Hong Kong's equity capital markets raised nearly $44 billion in H1 2026, a five-year high, as Chinese AI and semiconductor firms flood the exchange amid tightening US listing rules. With 84 new IPOs, average first-day returns above 60%, and more than 400 companies in the listing queue, the city is emerging as a durable alternative to New York for Chinese tech capital, though valuation froth and cautious Western institutional investors remain real risks.

Ron Patel
· 5 min read · 71 views
Hong Kong's AI-fueled IPO boom is rewriting where Chinese tech capital goes to grow

Hong Kong's equity capital markets raised nearly $44 billion in the first half of 2026, a five-year high driven almost entirely by Chinese AI and semiconductor companies that can't, or won't, list in New York.

Ernst & Young counts 84 new listings in Hong Kong during H1 2026, raising HK$209.8 billion, up 92% year-on-year in funds raised. First-day returns averaged more than 60%. Those aren't the numbers of a market warming up. That's a structural redirect of capital, and it's happening fast enough that the bankers facilitating it are already talking about Hong Kong surpassing its 2021 peak by year-end, with PwC projecting full-year fundraising of HK$320 billion to HK$350 billion.

The composition of what's listing tells you everything. Technology and industrial companies accounted for 53 of the 84 new listings, with large language model developers and semiconductor firms leading the charge. Zhipu, founded by researchers from Tsinghua University, became the first major Chinese LLM company to go public anywhere, listing in Hong Kong in January and valuing the business at roughly HK$4.3 billion. MiniMax followed a day later and doubled on its first trading day. Both stocks have since surged more than 400% from their IPO prices, according to data highlighted by Bloomberg. You don't see moves like that without retail money piling in behind institutional anchors, and retail money follows a narrative. Right now the narrative is that China's AI sector, written off after years of regulatory crackdowns and US chip restrictions, has turned the corner.
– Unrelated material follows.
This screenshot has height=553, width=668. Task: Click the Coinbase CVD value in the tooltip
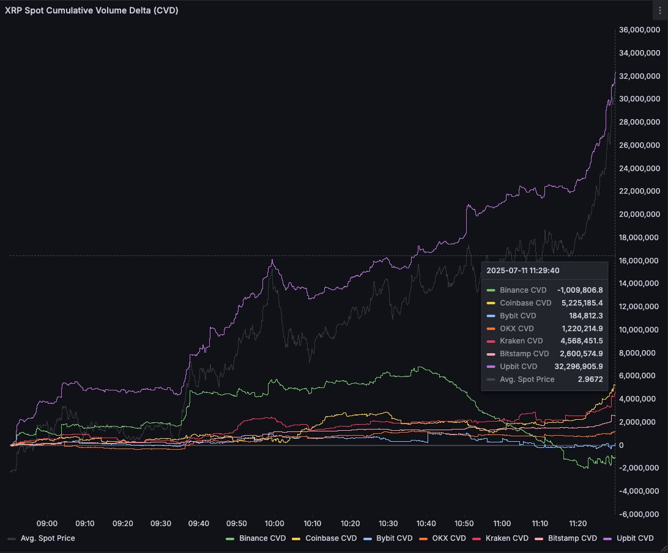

The sentiment shift starts with DeepSeek. When the Hangzhou-based lab released its R1 model in early 2025 and demonstrated competitive performance at a fraction of the compute cost that US labs were spending, it forced a reassessment of whether Chinese AI companies needed unrestricted access to Nvidia's highest-end chips to build competitive products. That reassessment is now showing up in order books. International investors who had written China tech off as uninvestable after the 2021 regulatory crackdown are rotating back in, and Hong Kong is where they can do it most cleanly.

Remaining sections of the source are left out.